-- Begin EXERCISE DATA --

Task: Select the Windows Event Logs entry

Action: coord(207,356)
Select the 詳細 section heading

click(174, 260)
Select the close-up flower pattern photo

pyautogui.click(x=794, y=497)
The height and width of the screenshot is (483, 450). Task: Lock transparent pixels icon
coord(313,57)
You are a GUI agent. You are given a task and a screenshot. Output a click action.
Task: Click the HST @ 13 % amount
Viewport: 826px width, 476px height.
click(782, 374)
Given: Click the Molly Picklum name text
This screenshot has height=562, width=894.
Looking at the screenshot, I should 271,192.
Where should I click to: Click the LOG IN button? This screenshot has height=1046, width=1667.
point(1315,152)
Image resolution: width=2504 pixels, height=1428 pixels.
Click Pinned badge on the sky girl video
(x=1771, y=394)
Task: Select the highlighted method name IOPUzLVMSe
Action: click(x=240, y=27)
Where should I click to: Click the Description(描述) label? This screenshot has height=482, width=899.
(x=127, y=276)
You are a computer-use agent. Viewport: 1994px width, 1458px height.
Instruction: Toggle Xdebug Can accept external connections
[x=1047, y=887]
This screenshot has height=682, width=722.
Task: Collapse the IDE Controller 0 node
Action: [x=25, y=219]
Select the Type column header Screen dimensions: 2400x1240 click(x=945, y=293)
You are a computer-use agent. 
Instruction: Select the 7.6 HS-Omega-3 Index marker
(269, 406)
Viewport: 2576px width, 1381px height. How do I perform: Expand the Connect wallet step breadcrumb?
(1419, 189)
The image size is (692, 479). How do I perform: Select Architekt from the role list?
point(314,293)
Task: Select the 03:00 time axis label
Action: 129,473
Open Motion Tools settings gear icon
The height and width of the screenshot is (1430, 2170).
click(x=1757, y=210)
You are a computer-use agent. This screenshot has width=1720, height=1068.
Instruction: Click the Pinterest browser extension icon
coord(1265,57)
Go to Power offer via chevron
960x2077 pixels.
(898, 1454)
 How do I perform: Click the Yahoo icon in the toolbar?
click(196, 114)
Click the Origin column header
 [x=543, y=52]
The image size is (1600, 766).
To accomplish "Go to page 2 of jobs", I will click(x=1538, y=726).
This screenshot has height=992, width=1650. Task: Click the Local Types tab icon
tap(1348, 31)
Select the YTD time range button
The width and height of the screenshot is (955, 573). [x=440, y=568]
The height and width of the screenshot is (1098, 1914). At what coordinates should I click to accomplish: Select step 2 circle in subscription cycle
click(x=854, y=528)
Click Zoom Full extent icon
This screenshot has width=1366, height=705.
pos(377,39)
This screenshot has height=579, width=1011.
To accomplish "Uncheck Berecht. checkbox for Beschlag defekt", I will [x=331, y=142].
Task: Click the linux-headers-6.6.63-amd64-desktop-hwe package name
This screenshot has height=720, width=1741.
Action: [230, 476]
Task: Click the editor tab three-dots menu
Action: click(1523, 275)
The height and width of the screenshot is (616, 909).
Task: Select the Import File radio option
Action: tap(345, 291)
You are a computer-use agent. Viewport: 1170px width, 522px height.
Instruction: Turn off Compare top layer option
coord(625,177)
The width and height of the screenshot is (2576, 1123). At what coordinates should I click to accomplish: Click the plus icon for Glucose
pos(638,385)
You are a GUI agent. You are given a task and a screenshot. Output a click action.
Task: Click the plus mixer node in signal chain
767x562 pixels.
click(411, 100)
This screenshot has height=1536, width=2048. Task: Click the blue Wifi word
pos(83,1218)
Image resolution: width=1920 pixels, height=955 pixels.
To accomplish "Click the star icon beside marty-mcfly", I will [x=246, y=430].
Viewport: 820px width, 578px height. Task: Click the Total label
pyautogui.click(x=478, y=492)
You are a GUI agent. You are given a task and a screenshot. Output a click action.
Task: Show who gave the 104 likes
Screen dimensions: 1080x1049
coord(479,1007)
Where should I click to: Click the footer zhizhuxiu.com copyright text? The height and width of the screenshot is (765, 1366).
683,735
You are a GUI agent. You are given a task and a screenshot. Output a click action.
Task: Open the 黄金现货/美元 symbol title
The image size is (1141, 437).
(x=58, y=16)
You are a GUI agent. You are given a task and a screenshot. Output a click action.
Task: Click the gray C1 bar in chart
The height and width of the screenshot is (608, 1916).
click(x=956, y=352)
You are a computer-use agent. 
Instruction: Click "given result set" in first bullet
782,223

-- End EXERCISE DATA --

* PROBLEM STATEMENT
Can you revise the records above so that each "computer-use agent" becomes "screen-navigation agent", with everything else left unchanged?

* EXERCISE OUTPUT
Task: Select the Windows Event Logs entry

Action: coord(207,356)
Select the 詳細 section heading

click(174, 260)
Select the close-up flower pattern photo

pyautogui.click(x=794, y=497)
The height and width of the screenshot is (483, 450). Task: Lock transparent pixels icon
coord(313,57)
You are a GUI agent. You are given a task and a screenshot. Output a click action.
Task: Click the HST @ 13 % amount
Viewport: 826px width, 476px height.
click(782, 374)
Given: Click the Molly Picklum name text
This screenshot has height=562, width=894.
Looking at the screenshot, I should 271,192.
Where should I click to: Click the LOG IN button? This screenshot has height=1046, width=1667.
point(1315,152)
Image resolution: width=2504 pixels, height=1428 pixels.
Click Pinned badge on the sky girl video
(x=1771, y=394)
Task: Select the highlighted method name IOPUzLVMSe
Action: click(x=240, y=27)
Where should I click to: Click the Description(描述) label? This screenshot has height=482, width=899.
(x=127, y=276)
You are a screen-navigation agent. Viewport: 1994px width, 1458px height.
Instruction: Toggle Xdebug Can accept external connections
[x=1047, y=887]
This screenshot has height=682, width=722.
Task: Collapse the IDE Controller 0 node
Action: [x=25, y=219]
Select the Type column header Screen dimensions: 2400x1240 click(x=945, y=293)
You are a screen-navigation agent. 
Instruction: Select the 7.6 HS-Omega-3 Index marker
(269, 406)
Viewport: 2576px width, 1381px height. How do I perform: Expand the Connect wallet step breadcrumb?
(1419, 189)
The image size is (692, 479). How do I perform: Select Architekt from the role list?
point(314,293)
Task: Select the 03:00 time axis label
Action: 129,473
Open Motion Tools settings gear icon
The height and width of the screenshot is (1430, 2170).
click(x=1757, y=210)
You are a screen-navigation agent. This screenshot has width=1720, height=1068.
Instruction: Click the Pinterest browser extension icon
coord(1265,57)
Go to Power offer via chevron
960x2077 pixels.
(898, 1454)
 How do I perform: Click the Yahoo icon in the toolbar?
click(196, 114)
Click the Origin column header
 [x=543, y=52]
The image size is (1600, 766).
To accomplish "Go to page 2 of jobs", I will click(x=1538, y=726).
This screenshot has height=992, width=1650. Task: Click the Local Types tab icon
tap(1348, 31)
Select the YTD time range button
The width and height of the screenshot is (955, 573). [x=440, y=568]
The height and width of the screenshot is (1098, 1914). At what coordinates should I click to accomplish: Select step 2 circle in subscription cycle
click(x=854, y=528)
Click Zoom Full extent icon
This screenshot has width=1366, height=705.
pos(377,39)
This screenshot has height=579, width=1011.
To accomplish "Uncheck Berecht. checkbox for Beschlag defekt", I will [x=331, y=142].
Task: Click the linux-headers-6.6.63-amd64-desktop-hwe package name
This screenshot has height=720, width=1741.
Action: [230, 476]
Task: Click the editor tab three-dots menu
Action: click(1523, 275)
The height and width of the screenshot is (616, 909).
Task: Select the Import File radio option
Action: tap(345, 291)
You are a screen-navigation agent. Viewport: 1170px width, 522px height.
Instruction: Turn off Compare top layer option
coord(625,177)
The width and height of the screenshot is (2576, 1123). At what coordinates should I click to accomplish: Click the plus icon for Glucose
pos(638,385)
You are a GUI agent. You are given a task and a screenshot. Output a click action.
Task: Click the plus mixer node in signal chain
767x562 pixels.
click(411, 100)
This screenshot has height=1536, width=2048. Task: Click the blue Wifi word
pos(83,1218)
Image resolution: width=1920 pixels, height=955 pixels.
To accomplish "Click the star icon beside marty-mcfly", I will [x=246, y=430].
Viewport: 820px width, 578px height. Task: Click the Total label
pyautogui.click(x=478, y=492)
You are a GUI agent. You are given a task and a screenshot. Output a click action.
Task: Show who gave the 104 likes
Screen dimensions: 1080x1049
coord(479,1007)
Where should I click to: Click the footer zhizhuxiu.com copyright text? The height and width of the screenshot is (765, 1366).
683,735
You are a GUI agent. You are given a task and a screenshot. Output a click action.
Task: Open the 黄金现货/美元 symbol title
The image size is (1141, 437).
(x=58, y=16)
You are a GUI agent. You are given a task and a screenshot. Output a click action.
Task: Click the gray C1 bar in chart
The height and width of the screenshot is (608, 1916).
click(x=956, y=352)
You are a screen-navigation agent. 
Instruction: Click "given result set" in first bullet
782,223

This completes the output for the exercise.